I want to run the simulation at discrete time steps (i.e. every 10ms). Is there any way to find the position and velocity of each particle at after each time step?

Originally, I thought I would just calculate each force at the beginning of the time step and then use these forces to calculate the positions and velocities for the next time step. The problem is that all particles have moved during the time step, so my assumption of a constant force acting on the particle during the time step will be wrong.

I could make the time steps really small so that the displacement of the other particles is nearly zero to approximate a stationary force. This would require more computations as well as still induce small errors.
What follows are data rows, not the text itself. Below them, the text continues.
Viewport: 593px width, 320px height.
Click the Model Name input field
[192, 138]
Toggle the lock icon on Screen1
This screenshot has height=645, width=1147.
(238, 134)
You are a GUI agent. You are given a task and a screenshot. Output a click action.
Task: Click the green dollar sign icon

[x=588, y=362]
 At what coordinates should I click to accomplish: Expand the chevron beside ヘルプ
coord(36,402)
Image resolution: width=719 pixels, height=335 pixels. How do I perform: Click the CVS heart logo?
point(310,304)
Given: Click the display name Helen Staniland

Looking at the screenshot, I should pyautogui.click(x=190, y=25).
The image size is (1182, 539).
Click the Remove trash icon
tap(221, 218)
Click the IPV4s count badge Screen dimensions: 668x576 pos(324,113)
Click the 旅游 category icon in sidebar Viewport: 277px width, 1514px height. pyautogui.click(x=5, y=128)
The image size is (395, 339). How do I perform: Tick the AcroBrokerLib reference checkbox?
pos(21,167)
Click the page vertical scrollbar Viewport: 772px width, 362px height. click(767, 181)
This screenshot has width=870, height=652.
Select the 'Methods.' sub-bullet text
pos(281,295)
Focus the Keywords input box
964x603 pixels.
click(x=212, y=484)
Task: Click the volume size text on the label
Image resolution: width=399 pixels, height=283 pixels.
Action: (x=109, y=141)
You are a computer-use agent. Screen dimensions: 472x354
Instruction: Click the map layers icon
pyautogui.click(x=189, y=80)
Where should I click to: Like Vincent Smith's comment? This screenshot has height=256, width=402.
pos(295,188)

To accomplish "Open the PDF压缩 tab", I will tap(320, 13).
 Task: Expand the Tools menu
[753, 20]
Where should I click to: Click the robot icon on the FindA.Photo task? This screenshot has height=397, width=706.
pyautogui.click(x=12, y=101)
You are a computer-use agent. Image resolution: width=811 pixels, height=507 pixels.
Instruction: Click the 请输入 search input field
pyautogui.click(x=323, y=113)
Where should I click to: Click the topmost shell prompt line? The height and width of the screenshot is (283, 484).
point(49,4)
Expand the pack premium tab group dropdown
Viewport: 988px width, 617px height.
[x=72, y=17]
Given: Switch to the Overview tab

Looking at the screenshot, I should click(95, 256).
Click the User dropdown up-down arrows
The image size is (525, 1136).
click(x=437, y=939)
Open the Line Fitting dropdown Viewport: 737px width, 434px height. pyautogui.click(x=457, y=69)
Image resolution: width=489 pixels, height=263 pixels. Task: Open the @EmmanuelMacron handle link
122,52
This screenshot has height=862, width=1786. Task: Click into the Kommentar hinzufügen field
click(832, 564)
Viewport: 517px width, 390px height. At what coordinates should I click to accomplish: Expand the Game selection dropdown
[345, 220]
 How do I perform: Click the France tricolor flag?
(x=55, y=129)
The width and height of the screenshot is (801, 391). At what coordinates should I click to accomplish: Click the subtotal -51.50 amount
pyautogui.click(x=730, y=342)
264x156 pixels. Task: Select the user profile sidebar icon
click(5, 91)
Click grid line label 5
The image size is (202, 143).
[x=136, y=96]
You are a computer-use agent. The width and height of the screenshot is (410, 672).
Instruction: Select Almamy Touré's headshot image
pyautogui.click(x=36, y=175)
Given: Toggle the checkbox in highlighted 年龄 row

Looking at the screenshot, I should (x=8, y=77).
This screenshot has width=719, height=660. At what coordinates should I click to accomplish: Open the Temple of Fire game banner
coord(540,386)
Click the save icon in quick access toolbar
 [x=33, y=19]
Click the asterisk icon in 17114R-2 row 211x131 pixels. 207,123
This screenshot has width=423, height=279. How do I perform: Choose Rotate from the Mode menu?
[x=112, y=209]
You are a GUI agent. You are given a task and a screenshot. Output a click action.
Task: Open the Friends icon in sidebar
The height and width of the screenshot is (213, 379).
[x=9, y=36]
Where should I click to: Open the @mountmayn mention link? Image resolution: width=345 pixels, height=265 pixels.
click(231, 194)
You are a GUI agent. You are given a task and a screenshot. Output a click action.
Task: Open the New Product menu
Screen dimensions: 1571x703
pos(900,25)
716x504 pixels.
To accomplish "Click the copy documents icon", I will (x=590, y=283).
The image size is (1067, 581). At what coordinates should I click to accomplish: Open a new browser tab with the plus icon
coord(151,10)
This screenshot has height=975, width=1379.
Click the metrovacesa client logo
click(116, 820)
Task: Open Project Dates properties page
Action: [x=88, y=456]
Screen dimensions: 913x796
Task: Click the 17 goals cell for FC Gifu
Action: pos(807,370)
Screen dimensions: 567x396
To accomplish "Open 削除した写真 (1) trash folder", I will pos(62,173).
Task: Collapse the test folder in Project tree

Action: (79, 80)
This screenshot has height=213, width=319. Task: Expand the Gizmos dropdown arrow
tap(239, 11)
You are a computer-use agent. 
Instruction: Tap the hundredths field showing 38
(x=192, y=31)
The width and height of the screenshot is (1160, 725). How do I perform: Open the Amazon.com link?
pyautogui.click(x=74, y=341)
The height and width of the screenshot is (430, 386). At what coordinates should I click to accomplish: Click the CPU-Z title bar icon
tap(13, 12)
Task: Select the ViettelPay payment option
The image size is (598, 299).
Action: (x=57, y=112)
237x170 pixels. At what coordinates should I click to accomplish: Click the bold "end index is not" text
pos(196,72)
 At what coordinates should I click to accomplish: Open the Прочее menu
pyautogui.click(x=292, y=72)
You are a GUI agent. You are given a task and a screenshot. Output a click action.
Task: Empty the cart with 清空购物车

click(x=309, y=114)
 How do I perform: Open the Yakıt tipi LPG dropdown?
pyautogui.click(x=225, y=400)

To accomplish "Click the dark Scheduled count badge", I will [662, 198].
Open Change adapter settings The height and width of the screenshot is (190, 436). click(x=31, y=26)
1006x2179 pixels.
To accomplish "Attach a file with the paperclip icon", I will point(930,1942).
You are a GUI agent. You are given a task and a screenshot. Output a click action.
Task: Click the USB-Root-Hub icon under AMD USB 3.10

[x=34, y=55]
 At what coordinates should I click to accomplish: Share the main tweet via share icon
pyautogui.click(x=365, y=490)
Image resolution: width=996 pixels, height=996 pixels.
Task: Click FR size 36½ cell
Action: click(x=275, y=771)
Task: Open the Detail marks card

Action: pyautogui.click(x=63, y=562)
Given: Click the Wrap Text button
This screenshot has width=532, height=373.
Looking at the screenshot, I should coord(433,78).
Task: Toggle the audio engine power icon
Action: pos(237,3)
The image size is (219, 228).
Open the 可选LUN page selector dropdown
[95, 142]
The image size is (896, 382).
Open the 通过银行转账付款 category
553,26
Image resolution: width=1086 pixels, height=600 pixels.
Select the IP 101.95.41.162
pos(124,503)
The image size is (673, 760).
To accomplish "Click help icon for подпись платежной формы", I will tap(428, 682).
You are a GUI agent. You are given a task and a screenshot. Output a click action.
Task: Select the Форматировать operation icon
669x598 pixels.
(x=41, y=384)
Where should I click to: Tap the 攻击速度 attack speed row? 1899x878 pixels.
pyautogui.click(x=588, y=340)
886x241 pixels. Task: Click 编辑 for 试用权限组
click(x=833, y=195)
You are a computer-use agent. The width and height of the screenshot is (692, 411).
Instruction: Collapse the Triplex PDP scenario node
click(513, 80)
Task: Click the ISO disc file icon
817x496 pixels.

Am I stuck with having to approximate this with error is there a way to compute and integral over each time step to find the next positions and velocities?


That sounds right.

There are always errors in numerical time integration. What you are describing is an explicit time integration scheme, where the quantities are computed in the current timestep from the quantities of the previous timestep. Depending on the time integration scheme you use, the error can be reduced. For example, Runge Kutta 4th order has a fourth order error, which means the solution is accurate up to the fourth power of the taylor expansion of the differential equation. Some of the error, like you said, comes from using the previous timestep to compute the current one.

There are implicit methods that use the "current" timestep, such as Backward Euler, however they often are less accurate than explicit methods and more difficult to implement, so if your solution seems stable, I recommend against using implicit schemes.